DÍA
VIGÉSIMO TERCERO
MEDITACIÓN
La bienaventurada Virgen María obtuvo sin derramamiento de sangre la palma de los Mártires junto a la cruz del Salvador, dice la Iglesia. Viéndome padecer, dijo el Señor a Santa Matilde, fue traspasada de pena con la viva representación de mis dolores… Padeció el martirio en su Corazón, y fue más terrible y doloroso de lo que se puede imaginar. Si no murió de pena fue por un milagro de la divina omnipotencia, que le alargaba la vida, ya para que pudiese agotar hasta las heces el cáliz de su Pasión, ya porque convenía para altísimos fines de la Providencia que sobreviviese a su Hijo.

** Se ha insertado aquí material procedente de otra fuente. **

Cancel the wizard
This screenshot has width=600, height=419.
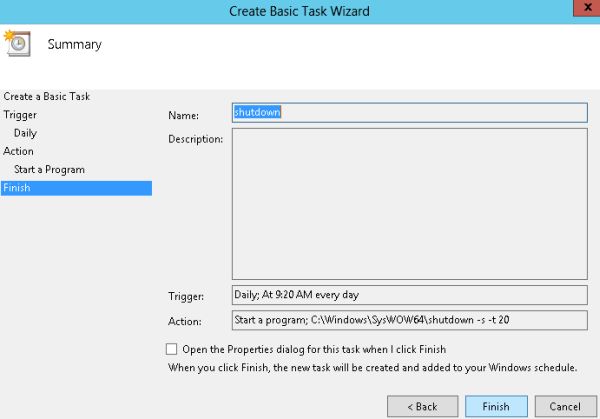(565, 407)
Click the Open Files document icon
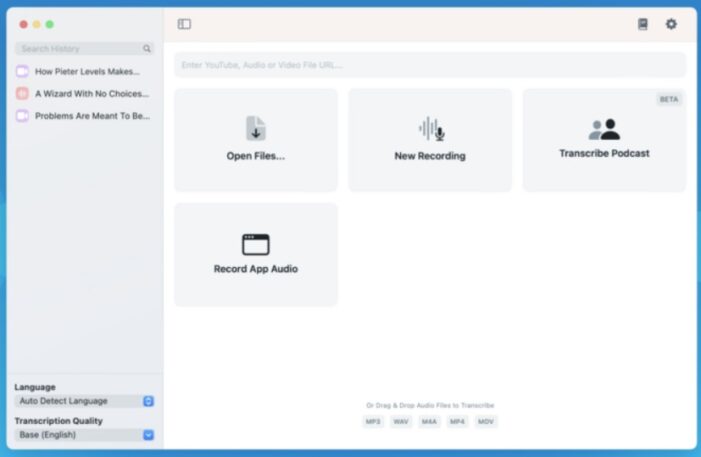The width and height of the screenshot is (701, 457). click(256, 128)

Y no sólo fue mártir en lo que padeció, sino Reina de los Mártires en la causa porque Padecía y en la manera perfectísima con que arrostró el martirio. Siempre ha sido el martirio la señal más heroica y el testimonio más grande de nuestro amor a Jesucristo; pero en la época presente parece revestir ese acto de fortaleza espéciales dificultades. Porque la época presente, más muelle y afeminada cada día, tiende sin cesar a las transigencias y componendas; y por alcanzar un bien temporal se presta a conciliar la virtud con el vicio, y quisiera, si pudiese, hermanar á Belial con Jesucristo, el mundo con el Evangelio. Falta firmeza de carácter, espíritu cristiano, desprecio santo de la vida, amor a la cruz; todo lo cual es una sólida preparación para el martirio.
¡Oh Corazón fortísimo de María! hazme comprender que mi vida ha de ser un aprendizaje del martirio, si no sangriento, por lo menos incruento: martirio por la virtud, por el cumplimiento de mis obligaciones y deberes, martirio por la justicia y la verdad.